No, it is no good; the Beedle tales will have to go off to the publisher as they are. It's unfortunate, I seem to have wandered from the original idea rather more than I anticipated, and yet I have been describing, as I went along, just as it seemed I must. There are many versions of every story. Sometimes, though, it cannot be known, or we do not wish to know, how each variation might unfold in all its particulars.

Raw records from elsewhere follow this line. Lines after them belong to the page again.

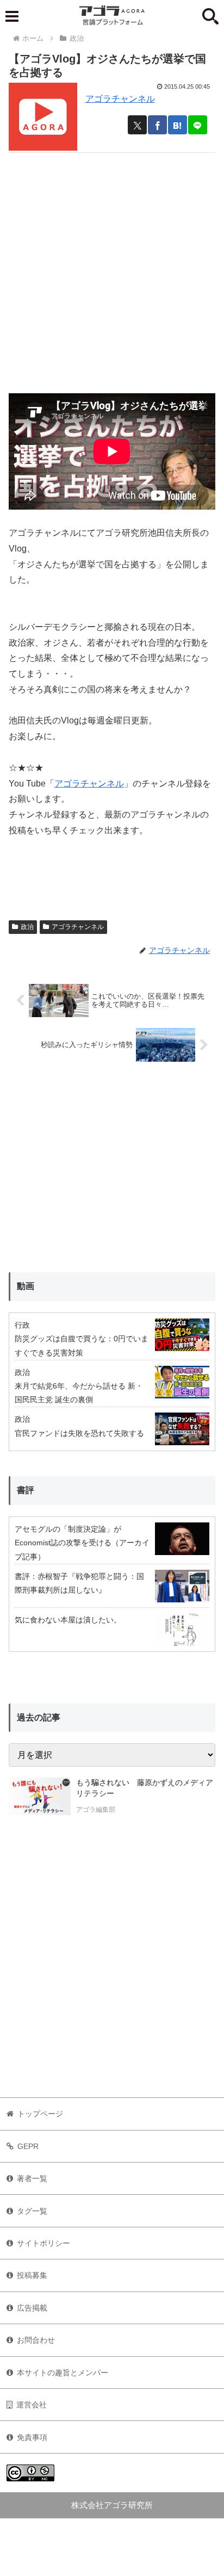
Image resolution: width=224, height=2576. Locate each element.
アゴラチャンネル (120, 98)
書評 (25, 1490)
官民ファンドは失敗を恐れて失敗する (79, 1433)
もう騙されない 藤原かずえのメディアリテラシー (144, 1788)
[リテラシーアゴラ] (40, 1797)
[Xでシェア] (137, 124)
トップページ (40, 2113)
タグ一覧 (32, 2211)
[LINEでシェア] (197, 124)
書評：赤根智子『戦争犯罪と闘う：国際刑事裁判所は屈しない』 (79, 1583)
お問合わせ (36, 2340)
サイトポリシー (43, 2243)
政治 (27, 927)
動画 (25, 1286)
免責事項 (32, 2437)
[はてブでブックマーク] (177, 124)
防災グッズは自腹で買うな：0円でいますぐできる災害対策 (81, 1345)
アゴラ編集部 (95, 1809)
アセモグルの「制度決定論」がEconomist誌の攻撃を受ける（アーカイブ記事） (82, 1543)
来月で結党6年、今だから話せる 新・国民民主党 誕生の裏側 (79, 1393)
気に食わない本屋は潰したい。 (68, 1619)
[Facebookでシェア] (157, 124)
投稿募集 (32, 2275)
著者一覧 (32, 2178)
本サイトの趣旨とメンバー (62, 2372)
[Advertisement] (112, 265)
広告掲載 (32, 2307)
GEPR (28, 2146)
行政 (22, 1325)
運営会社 (31, 2404)
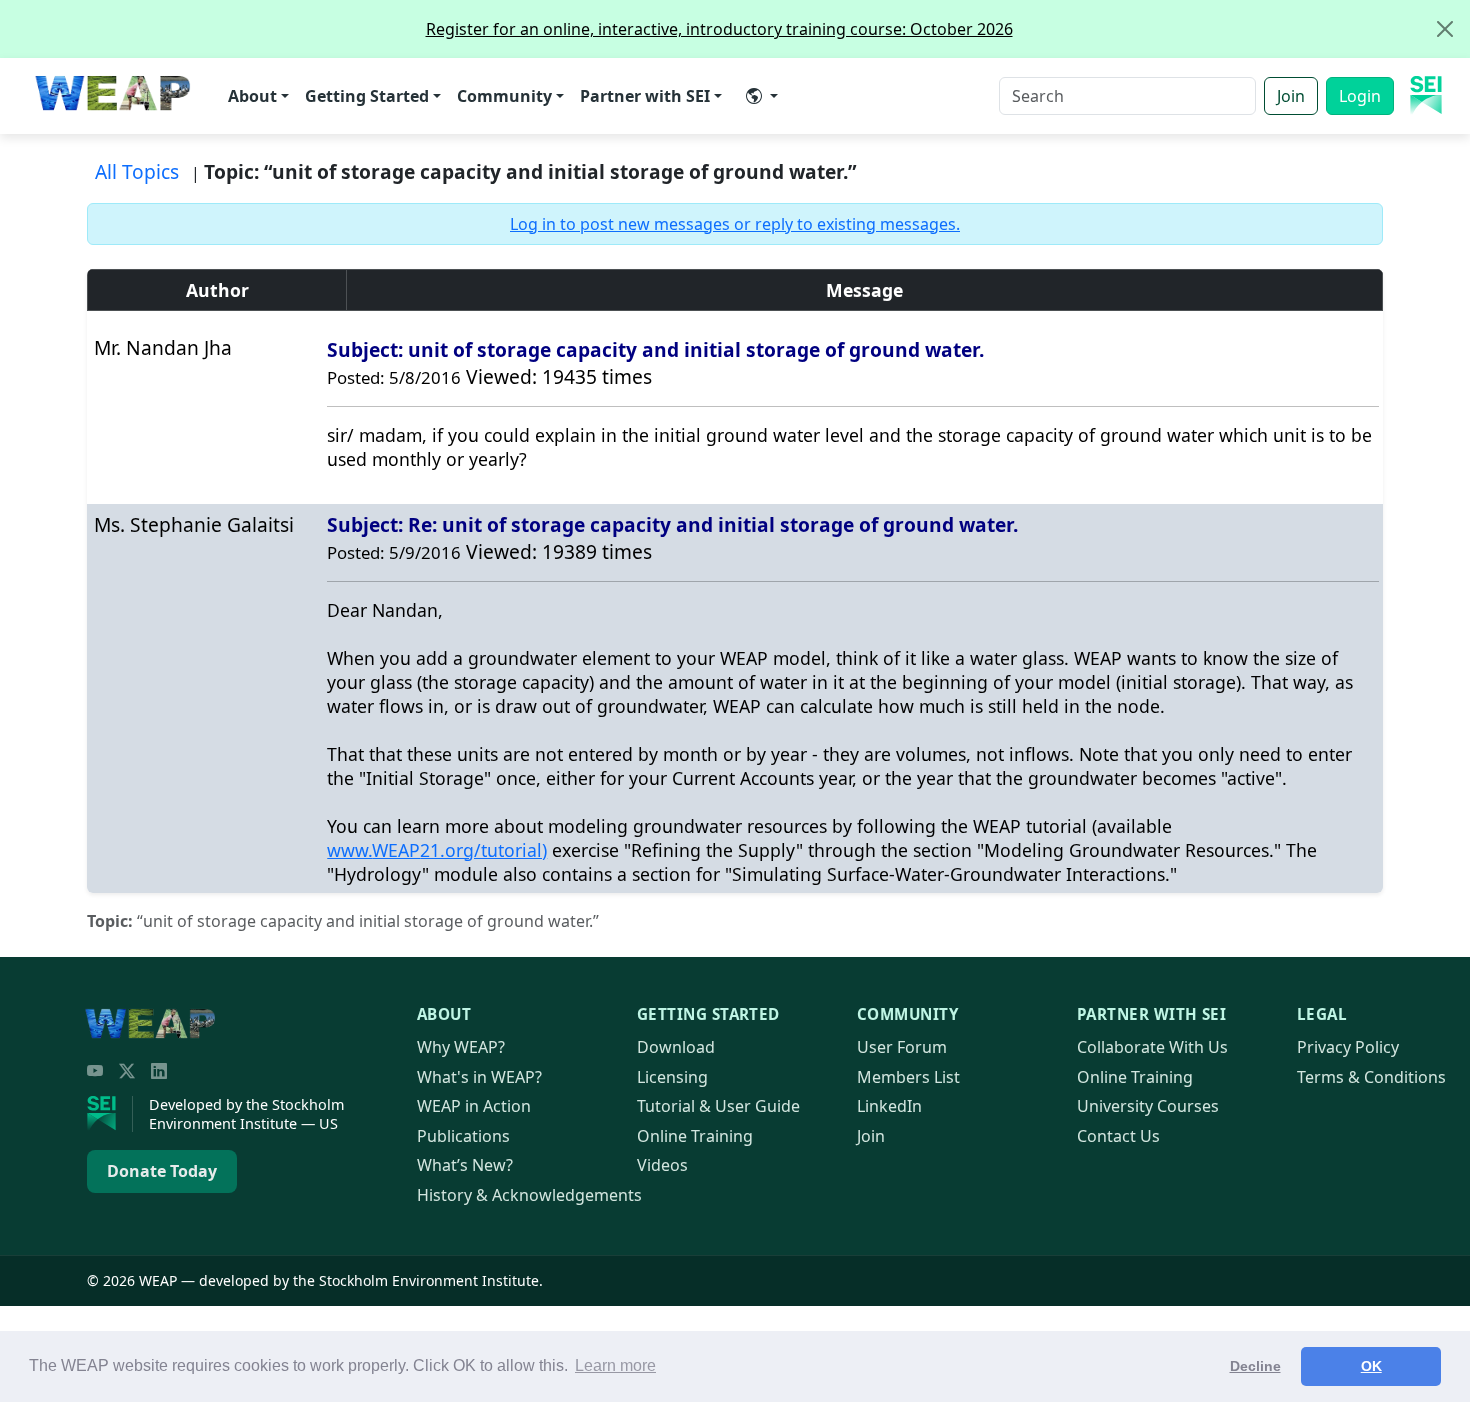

It's curious, though, how common threads can be found in the stories we tell, to ourselves or others. The rule of three, for instance: three seems to be the recurring number, be it in choice of an adequate bowl of porridge or choice of an appropriate Hallow, as though three is exactly the right number for anything, and more, or less, will spell disaster. The seemingly blemishless plan- whether to pillage a bear's cottage or to command the power of the Elder Wand, which is defeated by an unforeseen flaw. And- in a great many stories-the final inevitability of the conclusion, which is something I find myself dwelling on more and more these days, whatever plot I set out to address. Wizard or Muggle, great and powerful or not, we want for our lives to be meaningful, to think that the choices we make have corresponding outcomes for ourselves and those we hold close. The desire to live in a fair world, operated by rules we comprehend and to be of significance in deciding our own destinies is something easily understood, but it is a mistake to think ourselves alone in feeling it. The similarity of our preoccupations, as revealed by our tales, gives a reminder- sadly, a reminder often much needed, and often only too dearly obtained- of how much unites, rather than divides us.